À sa troisième année, le contrat entre la Sonelec (Société nationale d’électricité) et Cen (Comores énergies nouvelles) Sarl, portant sur une production d’énergie à partir d’un système solaire de 3 mégawatts crête (Mwp), avec un système de stockage d’énergie de 2,85 mégawattheures (MWh), pose problème. Ce contrat régit aussi la construction, la mise en service, l’exploitation et la maintenance de la centrale de Lingoni, des installations de raccordement, ainsi que la vente et l’achat entre la Sonelec et Cen Sarl.
La société d’État constate que son fournisseur privé ne parvient pas à remplir ses obligations. «Comores énergies nouvelles ne parvient pas toujours à nous livrer les trois mégawatts pendant les périodes ensoleillées. Pourtant, la société a démarré en même temps que la société Innovent [une autre centrale solaire d’une autre société privée implantée au sud de Ngazidja]. Ce manquement nous pénalise évidemment sur l’île. Sur les 3 mégawatts, nous ne recevons que 2 mégawatts, voire parfois 1 mégawatt», affirme le directeur général de la Sonelec, Soilihi Mohamed Djounaid.
Ce dernier soulève également la nécessité d’installer des batteries de stockage pour que son partenaire puisse lui fournir de l’énergie également le soir. Selon lui, l’absence de batteries de stockage rend difficile pour la Cen de remplir ses obligations envers ses clients. « Il est maintenant impératif de revoir le contrat. Il est crucial d’installer des batteries de stockage pour obtenir des mégawattheures le soir, comme le fait actuellement Innovent», compare-t-il, avant d’insister sur la nécessité de réduire le prix d’achat du kilowattheure auprès de Comores énergies nouvelles Sarl.
Une marge bénéficiaire de 88%
Il serait actuellement de 105 francs, tandis que la Sonelec le revend à sa clientèle à 198 francs, soit une marge bénéficiaire de 88 %. Face à ces réclamations de la société d’État, une source proche du dossier avance une autre explication. Elle met en cause l’état vétuste du réseau pour justifier l’incapacité de Cen Sarl à fournir la quantité d’énergie requise par le contrat. «En raison du réseau électrique défaillant, le fournisseur ne pourra jamais livrer les mégawatts souhaités.
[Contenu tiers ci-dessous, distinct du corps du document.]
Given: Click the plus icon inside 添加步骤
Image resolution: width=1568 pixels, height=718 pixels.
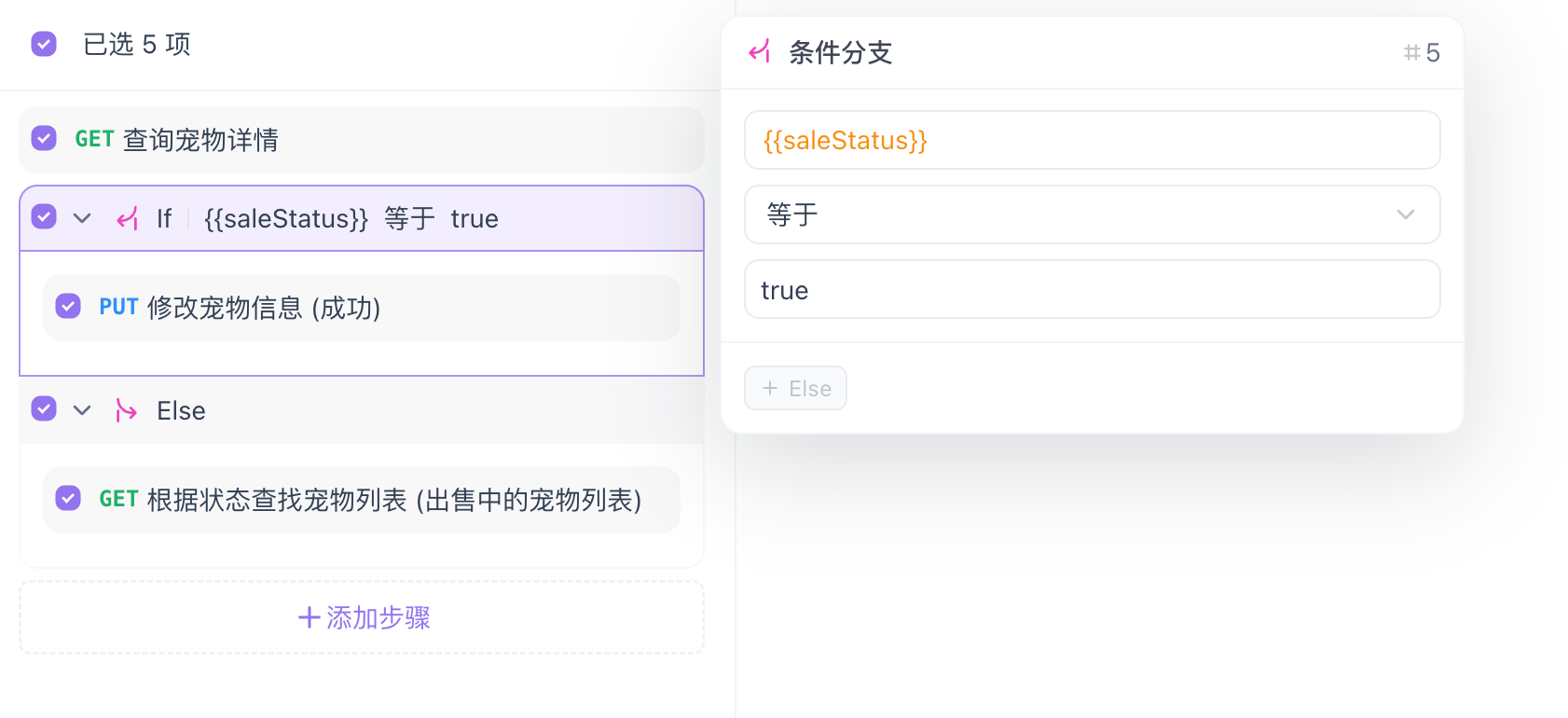Looking at the screenshot, I should click(308, 617).
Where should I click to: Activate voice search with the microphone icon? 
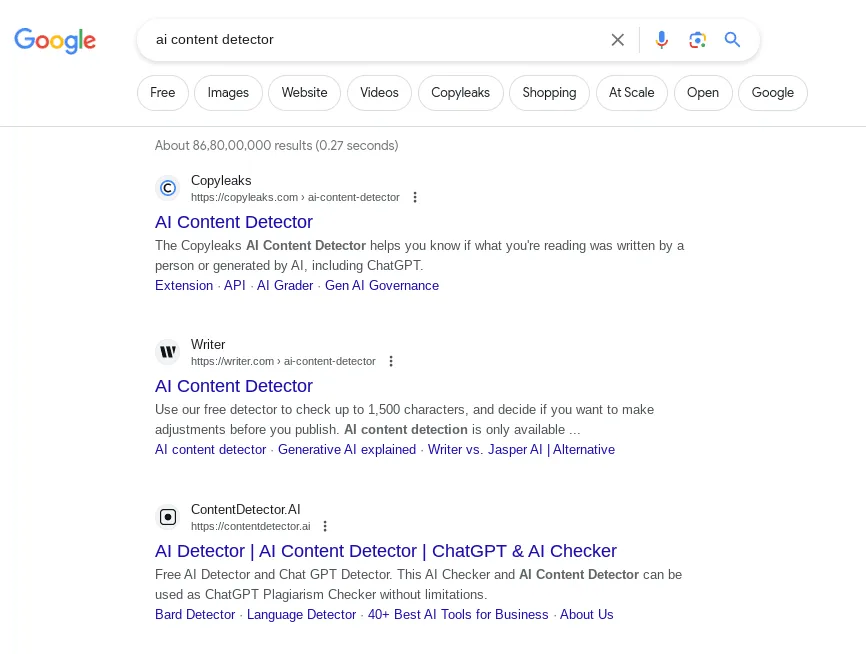pos(661,40)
Il y a eu un temps où il livrait les 2/3 alors qu’il pouvait garantir les 3 mégawatts. Cependant, en raison de l’énergie réactive produite par le réseau vétuste, tout est compromis», explique notre source, évoquant les dommages causés par les fréquents déclenchements de la Sonelec au niveau des équipements du fournisseur.
Notre source soulève également la question du programme aléatoire de la Sonelec concernant le fonctionnement des groupes électrogènes. Elle révèle que la société d’État pénalise son fournisseur en éteignant ses centrales quand bon lui semble, même lorsque l’ensoleillement est au rendez-vous. «La Sonelec peut parfois arrêter de faire fonctionner ses groupes à partir de 14 heures, 13 heures ou 12 heures car elle souhaite réserver du carburant pour alimenter la nuit. Pourtant, il était clairement spécifié dans le contrat qu’elle devait maintenir ses groupes en marche pour que Cen Sarl fonctionne de manière synchronisée», avance-t-elle. En ce qui concerne l’installation des batteries, notre source rappelle que celles mentionnées dans le contrat doivent répondre aux fluctuations, notamment lors du passage des nuages.
L’impact de l’introduction des centrales solaires
Elle fait remarquer que l’ajout de batteries pose un problème environnemental car elles ont une durée de vie limitée. «Leur charge et décharge fréquentes entraînent une dégradation rapide. Remplacer ces batteries usées est compliqué. Elles doivent être éliminées car il n’y a pas de moyens de recyclage aux Comores, ce qui contribue à la pollution. Contrairement aux panneaux solaires qui peuvent durer trente ans», souligne-t-elle, en rappelant que l’objectif initial était de promouvoir les activités génératrices en alimentant Ndzuani pendant la journée.
Selon un rapport récemment publié par le Fonds monétaire international (Fmi), l’impact de l’introduction des centrales de production électriques solaires n’est pas encore visible aux Comores, car la Sonelec n’a visiblement pas réduit sa demande en carburant fossile. Le rapport souligne également que la Sonelec a considérablement augmenté ses achats de gazole en 2021, une augmentation de plus de 25% ayant été prévue pour 2023.